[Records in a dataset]
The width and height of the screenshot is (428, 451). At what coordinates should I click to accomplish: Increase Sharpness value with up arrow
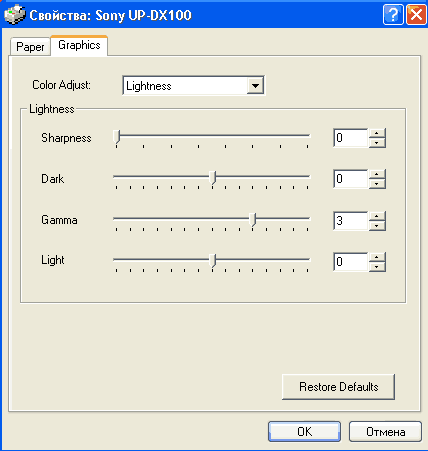tap(377, 133)
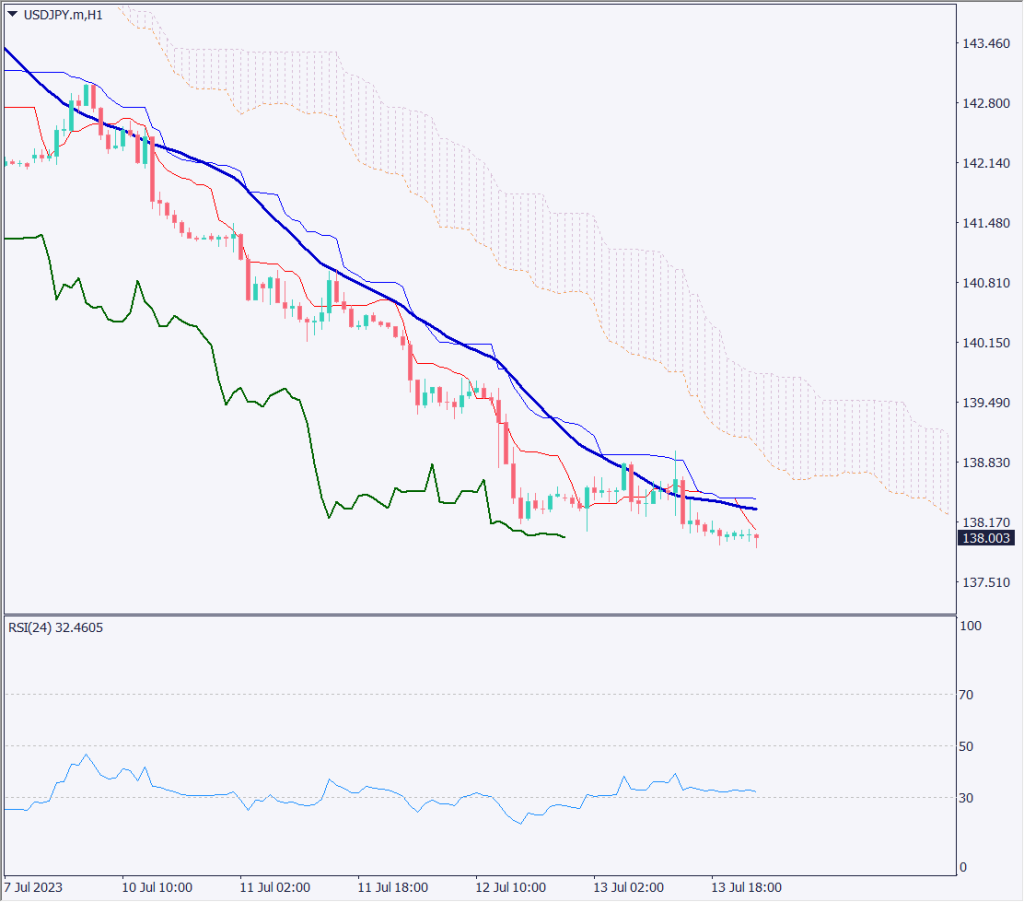Click the 140.150 price axis label
1024x902 pixels.
coord(984,343)
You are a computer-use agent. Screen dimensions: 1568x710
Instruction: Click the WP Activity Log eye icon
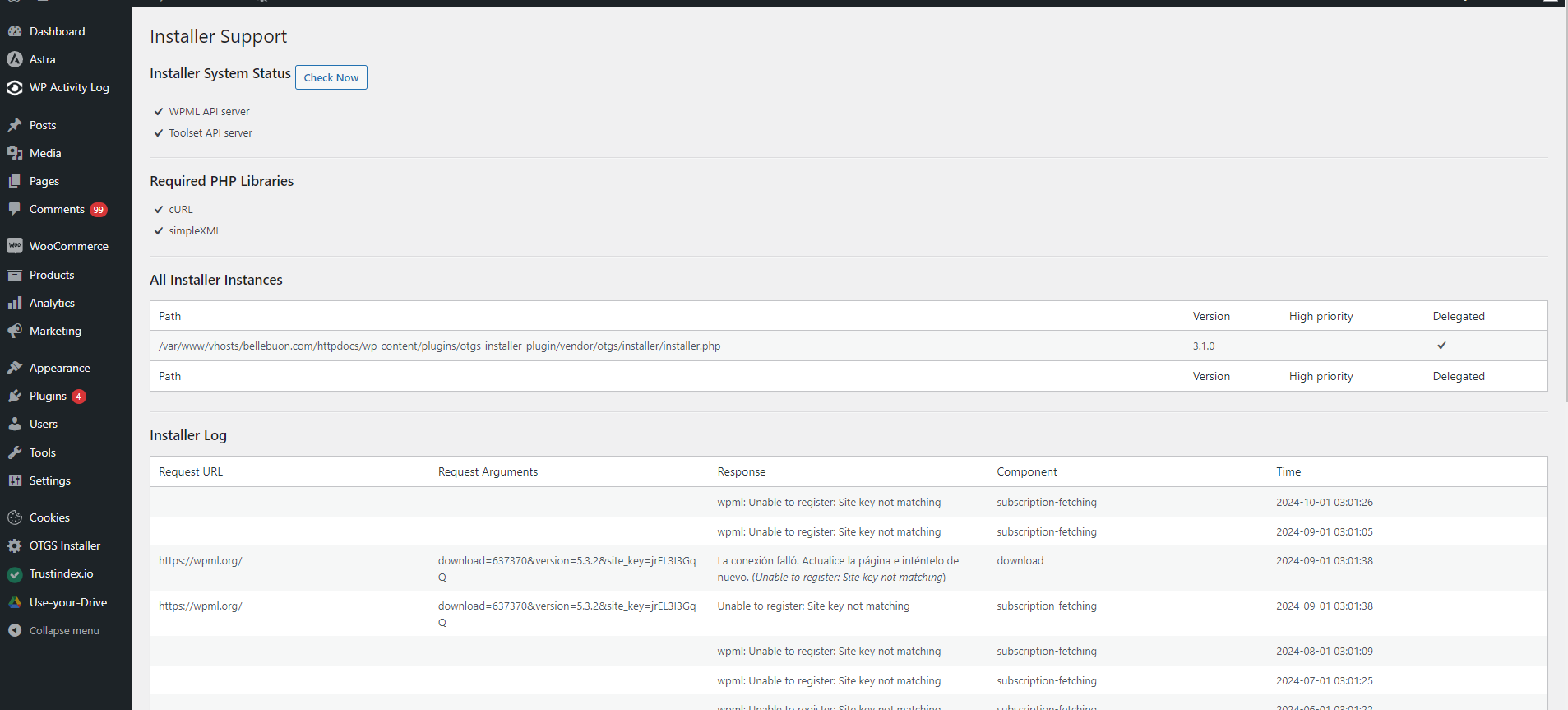(x=15, y=87)
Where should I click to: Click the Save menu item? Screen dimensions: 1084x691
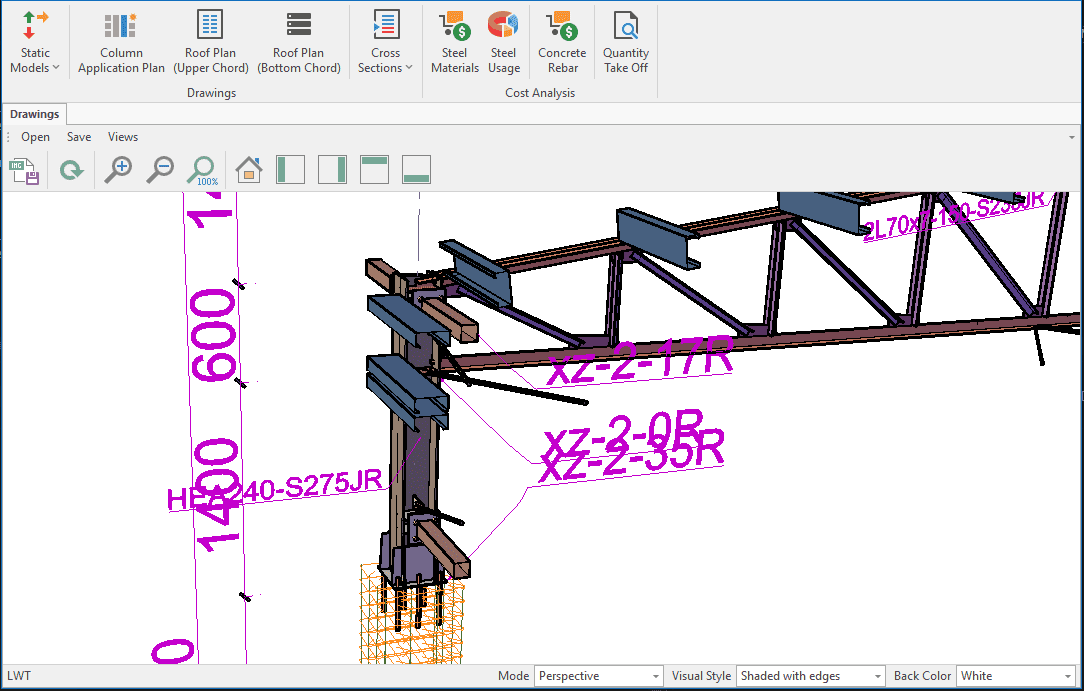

▸ **Problem to work on**: Rewrite the records from the line with "You are a computer-use" through the end, swapping "Screen dimensions" for "Display size" and changing nothing else. Leave the pictures out of your answer.

▸ **Answer to this exercise**:
You are a computer-use agent. Display size: 1568x710
Instruction: Click the WP Activity Log eye icon
(x=15, y=87)
Where should I click to: Click the Save menu item? Display size: 1084x691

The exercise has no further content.